December 5, 2013 – New York – AJC mourns the death of Nelson Mandela, the father of democratic South Africa and an icon of the cause of freedom and reconciliation. He was 95 years old.
“Our world stands united today in recognizing the extraordinary legacy of Nelson Mandela,” said AJC President Stanley M. Bergman, himself born and raised in South Africa. “He guided South Africa with his disarming courage away from the horrors of legalized racism, entrancing the world in the process. We are all poorer for his passing, but richer for his example.”

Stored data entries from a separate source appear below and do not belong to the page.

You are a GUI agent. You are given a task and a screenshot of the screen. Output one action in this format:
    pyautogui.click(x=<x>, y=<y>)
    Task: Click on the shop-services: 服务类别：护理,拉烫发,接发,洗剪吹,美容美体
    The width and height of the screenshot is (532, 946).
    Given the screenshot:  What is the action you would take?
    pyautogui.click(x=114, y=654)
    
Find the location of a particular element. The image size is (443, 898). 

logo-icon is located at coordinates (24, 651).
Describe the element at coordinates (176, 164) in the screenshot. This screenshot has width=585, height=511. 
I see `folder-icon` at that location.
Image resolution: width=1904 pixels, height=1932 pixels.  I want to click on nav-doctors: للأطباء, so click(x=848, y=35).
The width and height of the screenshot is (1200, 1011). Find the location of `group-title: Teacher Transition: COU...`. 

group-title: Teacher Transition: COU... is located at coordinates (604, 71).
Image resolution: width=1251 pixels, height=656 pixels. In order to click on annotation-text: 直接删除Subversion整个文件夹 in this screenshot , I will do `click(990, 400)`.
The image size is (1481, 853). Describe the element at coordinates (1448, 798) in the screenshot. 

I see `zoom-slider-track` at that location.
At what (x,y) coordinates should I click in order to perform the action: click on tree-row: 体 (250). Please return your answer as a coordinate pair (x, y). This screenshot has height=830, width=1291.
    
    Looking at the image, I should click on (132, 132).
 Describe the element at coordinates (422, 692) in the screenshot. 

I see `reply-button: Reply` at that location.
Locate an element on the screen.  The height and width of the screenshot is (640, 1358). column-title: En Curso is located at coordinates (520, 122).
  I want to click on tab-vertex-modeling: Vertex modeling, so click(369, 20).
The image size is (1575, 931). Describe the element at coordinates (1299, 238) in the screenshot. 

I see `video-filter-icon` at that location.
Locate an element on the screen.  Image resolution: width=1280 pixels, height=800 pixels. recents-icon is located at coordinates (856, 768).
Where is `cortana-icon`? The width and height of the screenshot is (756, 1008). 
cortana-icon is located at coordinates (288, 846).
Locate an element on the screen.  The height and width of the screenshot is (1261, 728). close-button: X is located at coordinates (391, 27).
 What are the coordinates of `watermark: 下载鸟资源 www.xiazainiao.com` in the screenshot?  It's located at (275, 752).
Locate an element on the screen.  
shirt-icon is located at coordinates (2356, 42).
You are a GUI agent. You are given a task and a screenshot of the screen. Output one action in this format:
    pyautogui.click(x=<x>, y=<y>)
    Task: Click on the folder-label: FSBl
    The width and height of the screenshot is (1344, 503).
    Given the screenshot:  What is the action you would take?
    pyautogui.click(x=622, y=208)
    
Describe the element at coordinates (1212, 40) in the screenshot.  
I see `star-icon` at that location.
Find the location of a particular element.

Mandela became the first president of democratic South Africa on May 10, 1994, following his release from prison four years earlier and his receiving the Nobel Peace Prize jointly with FW de Klerk, the last apartheid-era president, who had set him free. He had served 27 years in prison on Robben Island. By the 1980s, the cause of freeing him had become synonymous with the goal of liberating the country itself from the apartheid regime, a quest that found near universal sympathy around the world, including among Jewish communities.
During most of his active life, Mandela counted on Jews as mentors, colleagues, lawyers, and political supporters. Lazer Sidelsky, the only man Mandela called “Boss,” gave him his start as a lawyer when blacks were rarely hired. Israel Maisels led his victorious defense in the Treason Trial and Mandela asked at his funeral for one of his yarmulkes (skullcaps), keeping it until his own death.
The names of Joe Slovo, Ruth First, Harry Schwartz, Rusty Bernstein, Arthur Goldreich, Helen Suzman, and Arthur Chaskalson, among a long list of others, were all an integral part of Mandela’s life.
AJC Executive Director David Harris met with Mandela several times, including during his historic visit to New York City in 1993, seeking support for South Africa’s transition to democracy. Mandela made repeated mention of this discussion later that year in his address at the annual conference of South African Jewish Board of Deputies (SAJBD), with which he established a fruitful relationship during his presidency.
At AJC’s 2012 Global Forum, at SAJBD’s request, AJC’s Africa Institute launched in the U.S. the Board of Deputies' moving commemorative volume, “Jewish Memories of Mandela.”
In a 1999 meeting with Mandela in a suburb of New York City, Harris appealed for his assistance in gaining the freedom of 13 Jews in Iran who had been arrested and were facing trial. During the two-hour private meeting, Mandela assured AJC that he would appeal for the well-being of the 13 Jews if they were convicted.
“There was a quiet strength and dignity about him, a charisma that was unmistakable,” Harris recalled.
Despite long-standing tensions between the African National Congress, with which he was intimately associated, and Israel, Mandela visited the Jewish state in 1999, calling it “the fulfillment of a long-cherished dream,”
“As Jews, we honor every year the miracle of freedom, teaching our children that ‘we were once slaves in the land of Egypt’,” said Harris. “Mandela’s life embodied a personal and national journey from subjugation to freedom. We are indelibly inspired by his example and can say of him, as we can say of few others, that he truly helped repair the world.”